■ Provided text
****************
In this chapter, we will propose one way to perform inference in a semantic Morphable Model for image analysis. We have two aims: we would like to segment the image into semantic regions and we would like to explain those regions by their corresponding model. Both aims are formulated in a probabilistic way, the segmentation label \(z\) is depending on the target image and the model parameters : \[p(z|\tilde{I}, \theta)\]
At the same time, the model parameters are depending on the target image and the segmentation label \(z\). \[p(\theta|\tilde{I}, z)\]
Solving the segmentation with given model parameters or vice-versa would be a straightforward task. However, neither of them is given in advance. We end up with a hard inference problem - especially since some of the models are quite complex (e.g. the face model is including rendering). Exact inference is intractable since the segmentation label \(z\) leads to integer optimization and the dimensionality of the involved face model is too high. We, therefore, decided for an approximate inference technique.
****************
■ Listed entries

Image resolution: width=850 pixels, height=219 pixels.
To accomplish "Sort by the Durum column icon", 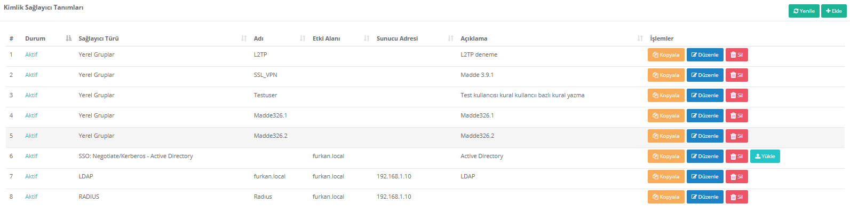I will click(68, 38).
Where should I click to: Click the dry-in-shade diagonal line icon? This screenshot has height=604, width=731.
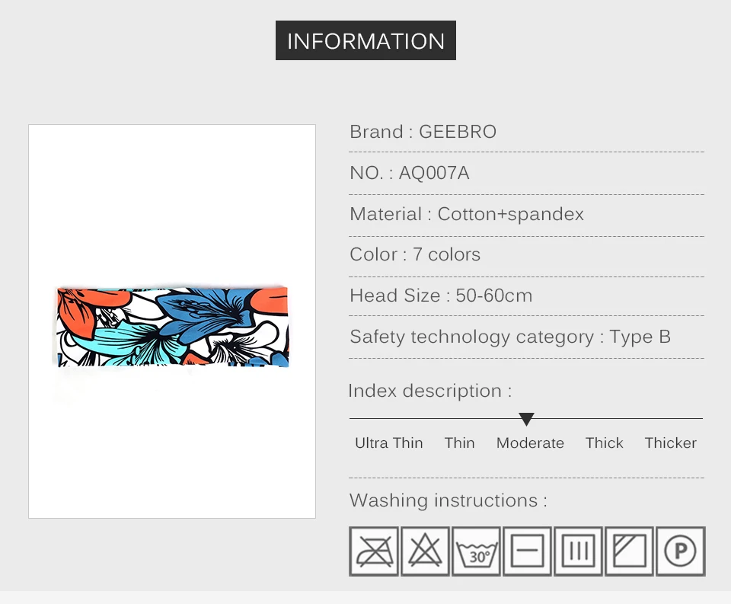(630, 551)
****************
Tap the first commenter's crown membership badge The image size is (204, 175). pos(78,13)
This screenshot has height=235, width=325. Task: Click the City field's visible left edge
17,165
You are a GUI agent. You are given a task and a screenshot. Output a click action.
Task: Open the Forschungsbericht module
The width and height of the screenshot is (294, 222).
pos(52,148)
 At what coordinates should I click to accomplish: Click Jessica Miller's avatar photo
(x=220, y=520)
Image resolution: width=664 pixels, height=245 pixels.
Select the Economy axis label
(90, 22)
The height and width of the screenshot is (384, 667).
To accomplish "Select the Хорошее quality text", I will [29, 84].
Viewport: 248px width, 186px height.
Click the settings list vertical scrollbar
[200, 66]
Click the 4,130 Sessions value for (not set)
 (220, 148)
****************
■ Things to do
A. According to the passage on inference in a semantic Morphable Model, why is exact inference intractable?
B. Continue the passage on inference in a semantic Morphable Model from where it stops.

■ Exercise answers
A. The segmentation label z leads to integer optimization, and the dimensionality of the face model is too high.

B.
We alternate between updates on the segmentation and the model parameters. The most commonly used algorithm for such a task is the expectation-maximization (EM) algorithm. The algorithm has two steps, an expectation step estimating the segmentation labels and a maximization step estimating model parameters. For our application in the expectation step, we update the segmentation label \(z\) assuming a given \(\theta\) and in the maximization step we are estimating \(\theta\) assuming a given segmentation. The estimation for \(\theta\) has to be performed for all involved models.
The algorithm actually combines components you already know. In Chapter 2 we showed you a segmentation algorithm based on a Markov random field. We will use this segmentation to estimate the label \(z\) for a given parameter set \(\theta\). For the model adaptation, we use the probabilistic fitting framework. The EM-algorithm is an iterative algorithm, convergence arises through repetition of both steps with updated parameters and labels in each iteration. An analysis of the convergence of the algorithm is included in Egger 2017
Both steps of the algorithm need likelihoods for all the involved models. We use the likelihoods we have shown you in Chapter 3 with two exceptions: the likelihoods work fine if there is no uncertainty on the conditioned variable. If we search e.g. for the segmentation label we assume that \(\theta\) is given and correct. However, during inference, both the segmentation label \(z\) and \(\theta\) are uncertain. This uncertainty leads to bad convergence properties and inference gets stuck. We adapted the likelihoods to incorporate those uncertainties.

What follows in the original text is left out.